Target area and population
The project entails the construction of a grid-connected solar photovoltaic power plant near the town of Dekemhare 40 km southeast of the capital Asmara, and to increase the capacity to supply clean and affordable electricity.
- The project will be instrumental in reducing the power deficit, reducing greenhouse gas emissions by 42,910 Gg CO2-eq per year and reducing the cost of electricity generation to 18.5 US cents per kilowatt hour, reducing dependence on fossil fuels and, in the short to medium term, increasing the grid’s power generation capacity. It will also increase the share of renewable energy in the grid’s energy mix from 3% to 23%, creating temporary jobs during project implementation and long-term jobs after project completion.
- The project outcomes will boost socio-economic development that has suffered from massive and prolonged load shedding and consequently improve the quality of life of the people of Eritrea. The expected long-term benefits are improved access to electricity, diversification of energy resources, reduced electricity costs, increased economic opportunities, and job creation.

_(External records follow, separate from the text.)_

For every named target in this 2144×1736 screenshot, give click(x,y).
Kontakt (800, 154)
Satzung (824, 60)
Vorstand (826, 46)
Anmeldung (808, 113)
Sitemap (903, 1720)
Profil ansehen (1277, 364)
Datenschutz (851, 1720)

- The project will improve the electricity supply, improving the population’s socio-economic development. It will help to increase and diversify the electricity supply in Eritrea by developing renewable energy sources (solar energy), thereby reducing the cost of electricity, creating employment opportunities and stimulating business activities. The additional renewable energy generated will help bridge the electricity generation gap in the grid, reduce power generation costs and increase the connection rate to the electricity grid.
The Government of Eritrea is the beneficiary of the grant, and the Ministry of Energy and Mines is responsible for its implementation.
Eritrea experiences inadequate, unreliable, expensive and polluting electricity supply. The available capacity is 35 MW for a peak demand of about 70 MW. Consequently, frequent load-shedding periods affect businesses and the population.
The project aligns with the objectives of the 2018 National Energy Policy, which underscores Eritrea’s Vision 2030 and aims to increase the electrification rate across the country and supply 20% of electric power demand through renewable energy sources by 2030, guide the transition from over-reliance on fossil fuels for power generation to renewable energy such as solar, wind and geothermal, and develop energy infrastructure to support agricultural production, food security and value chain development.
The project is aligned with Eritrea’s development priorities and objectives, including agriculture, nutrition and food security, infrastructure (including energy) and the green economy (including renewable energy).
The project aligns with the Bank’s new Interim Country Strategy Paper (2022- 2024) for Eritrea, focusing on a single priority area: “the development of quality and sustainable infrastructure to support agricultural value chains and ensure economic diversification and structural transformation”.
The project is also in alignment with the Bank’s Desert to Power project that will provide renewable energy via solar for 250 million people across eleven countries in the Sahel and East Africa. When completed it will become the largest solar zone in the world.